Spire Global  vs.  Churchill Downs Incorporated

 Performance 
       Timeline  
Spire Global 

Risk-Adjusted Performance

Very Weak

 
Weak
 
Strong
Over the last 90 days Spire Global has generated negative risk-adjusted returns adding no value to investors with long positions. Even with unfluctuating performance in the last few months, the Stock's forward indicators remain relatively invariable which may send shares a bit higher in April 2025. The latest agitation may also be a sign of long-running up-swing for the enterprise retail investors.
Churchill Downs 

Risk-Adjusted Performance

Very Weak

 
Weak
 
Strong
Over the last 90 days Churchill Downs Incorporated has generated negative risk-adjusted returns adding no value to investors with long positions. Despite weak performance in the last few months, the Stock's basic indicators remain nearly stable which may send shares a bit higher in April 2025. The current disturbance may also be a sign of long-run up-swing for the company stockholders.

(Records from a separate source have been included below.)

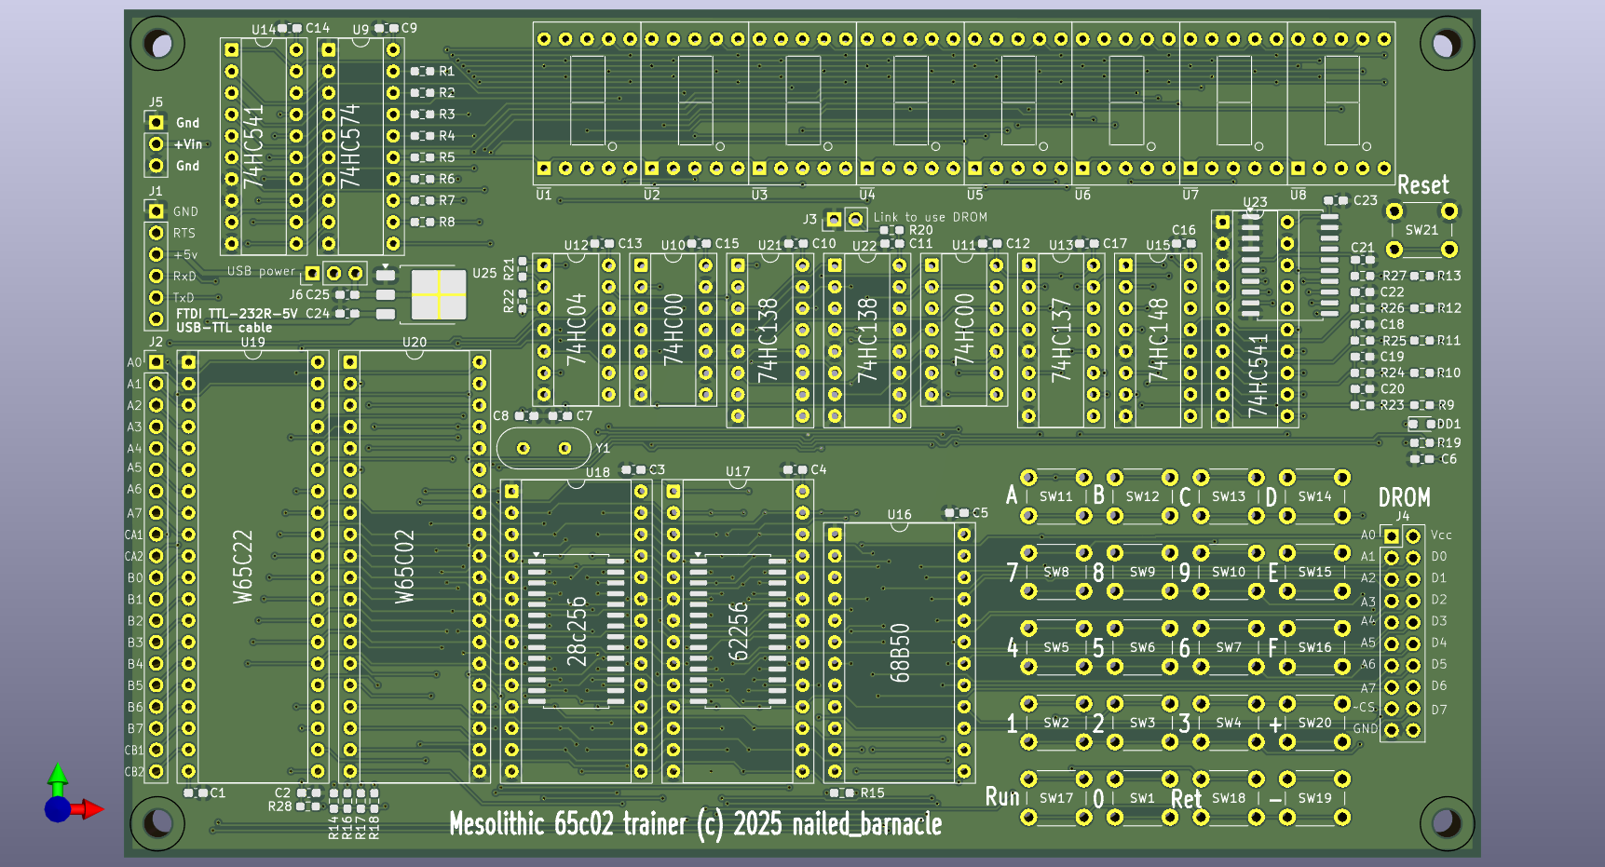Viewport: 1605px width, 867px height.
Task: Click the 74HC04 chip
Action: click(x=577, y=329)
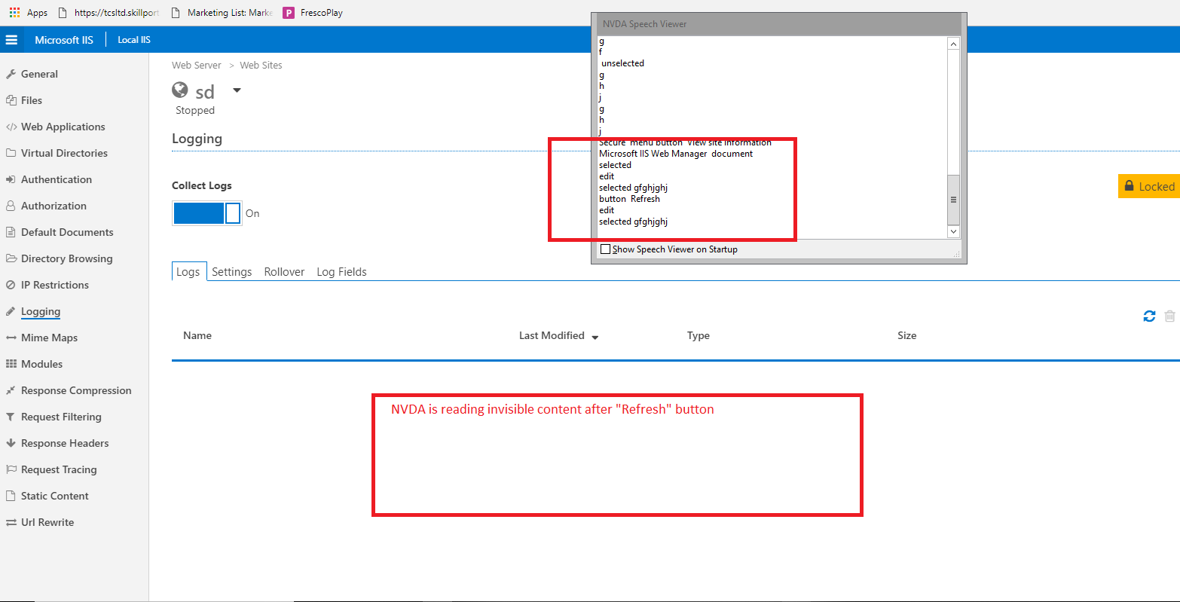Refresh the logs list
Screen dimensions: 1180x602
[1148, 316]

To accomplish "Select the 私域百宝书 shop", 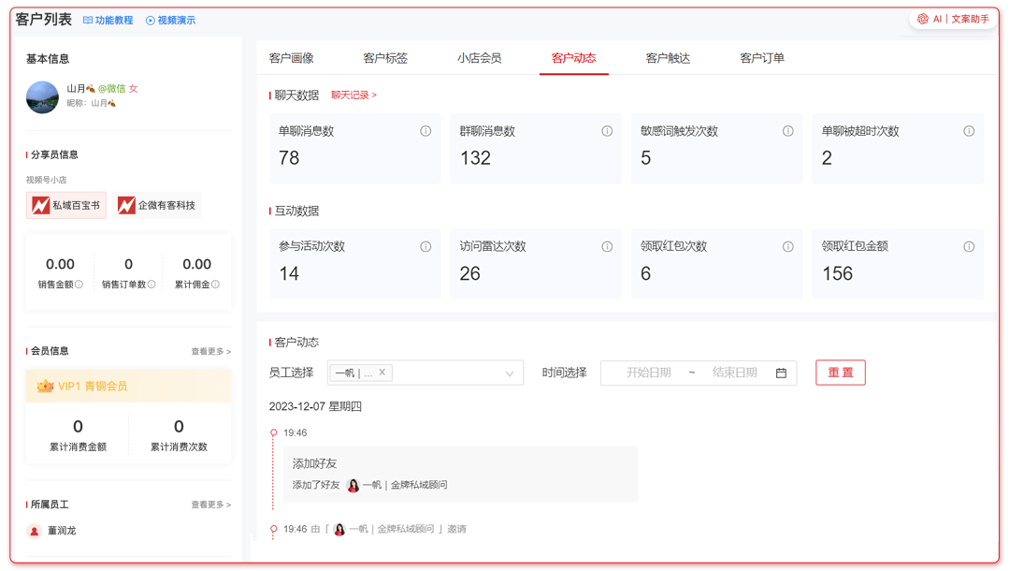I will pyautogui.click(x=66, y=206).
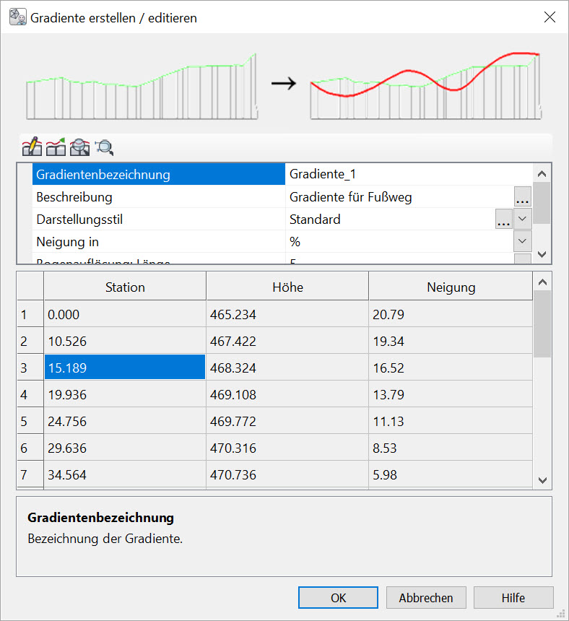This screenshot has width=569, height=621.
Task: Confirm with the OK button
Action: (338, 598)
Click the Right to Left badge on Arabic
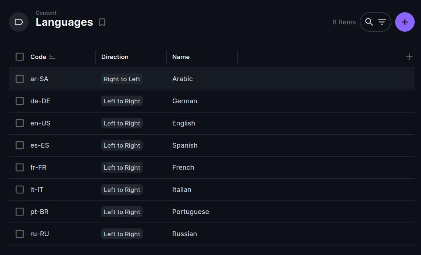 click(122, 79)
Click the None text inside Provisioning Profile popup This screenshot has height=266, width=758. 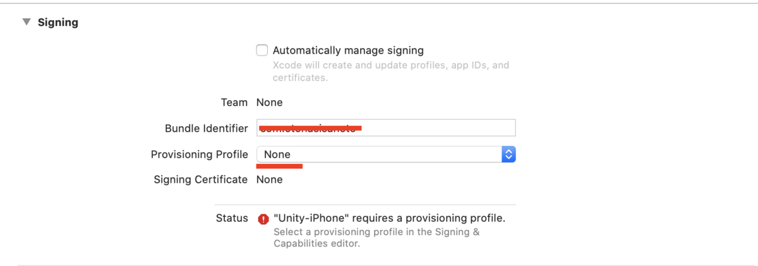tap(277, 154)
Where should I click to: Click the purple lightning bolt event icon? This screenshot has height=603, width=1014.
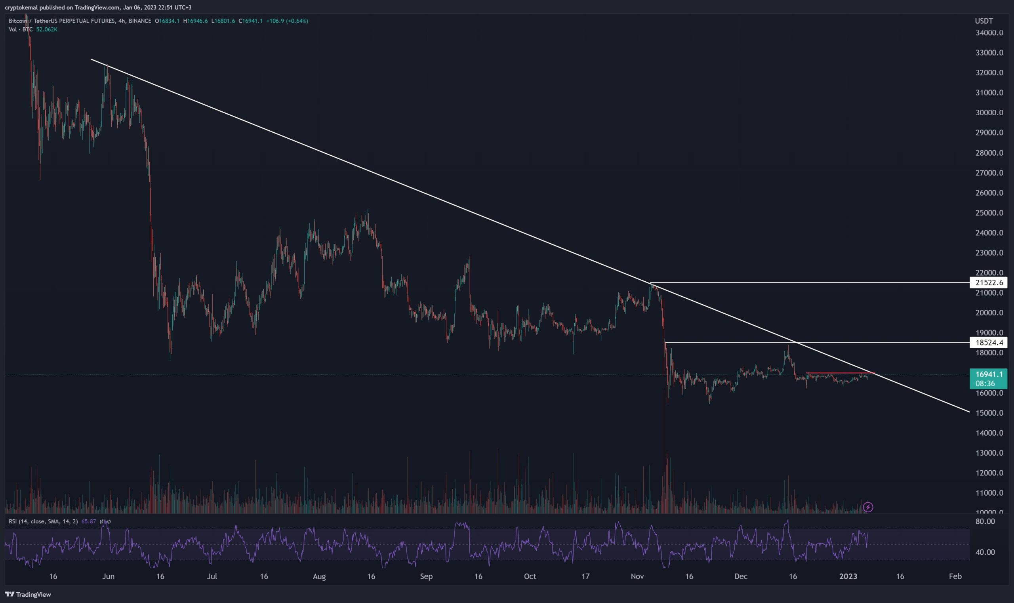click(x=868, y=507)
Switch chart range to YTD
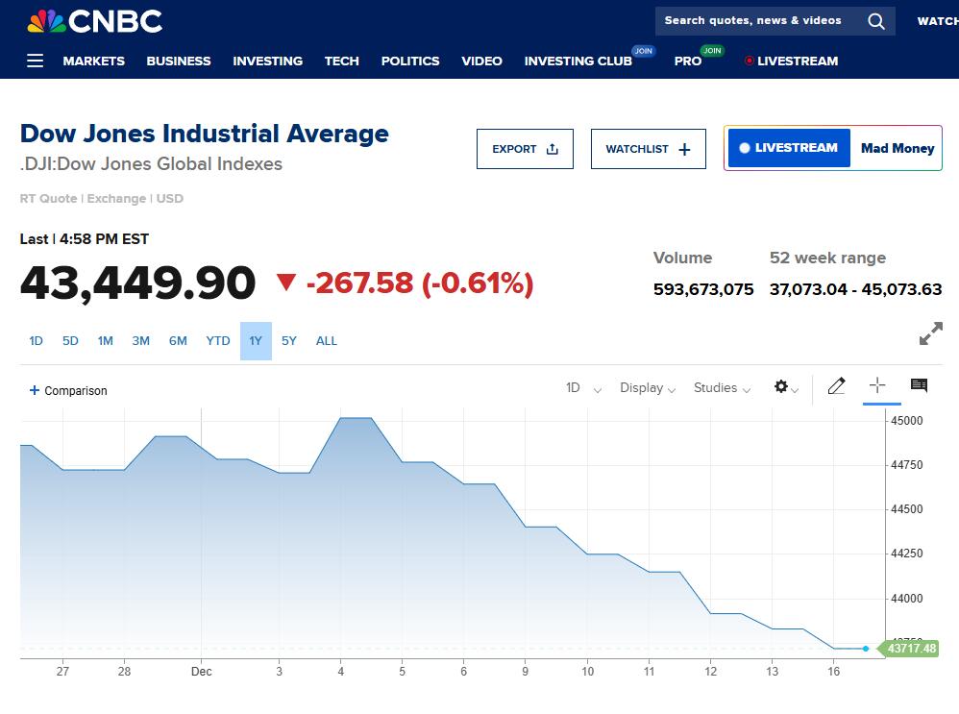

Spire Global and Churchill Downs Volatility Contrast

   Predicted Return Density   
       Returns  

Pair Trading with Spire Global and Churchill Downs

The main advantage of trading using opposite Spire Global and Churchill Downs positions is that it hedges away some unsystematic risk. Because of two separate transactions, even if Spire Global position performs unexpectedly, Churchill Downs can make up some of the losses. Pair trading also minimizes risk from directional movements in the market. For example, if an entire industry or sector drops because of unexpected headlines, the short position in Churchill Downs will offset losses from the drop in Churchill Downs' long position.
The idea behind Spire Global and Churchill Downs Incorporated pairs trading is to make the combined position market-neutral, meaning the overall market's direction will not affect its win or loss (or potential downside or upside). This can be achieved by designing a pairs trade with two highly correlated stocks or equities that operate in a similar space or sector, making it possible to obtain profits through simple and relatively low-risk investment.
Check out your portfolio center.
Note that this page's information should be used as a complementary analysis to find the right mix of equity instruments to add to your existing portfolios or create a brand new portfolio. You can also try the Correlation Analysis module to reduce portfolio risk simply by holding instruments which are not perfectly correlated.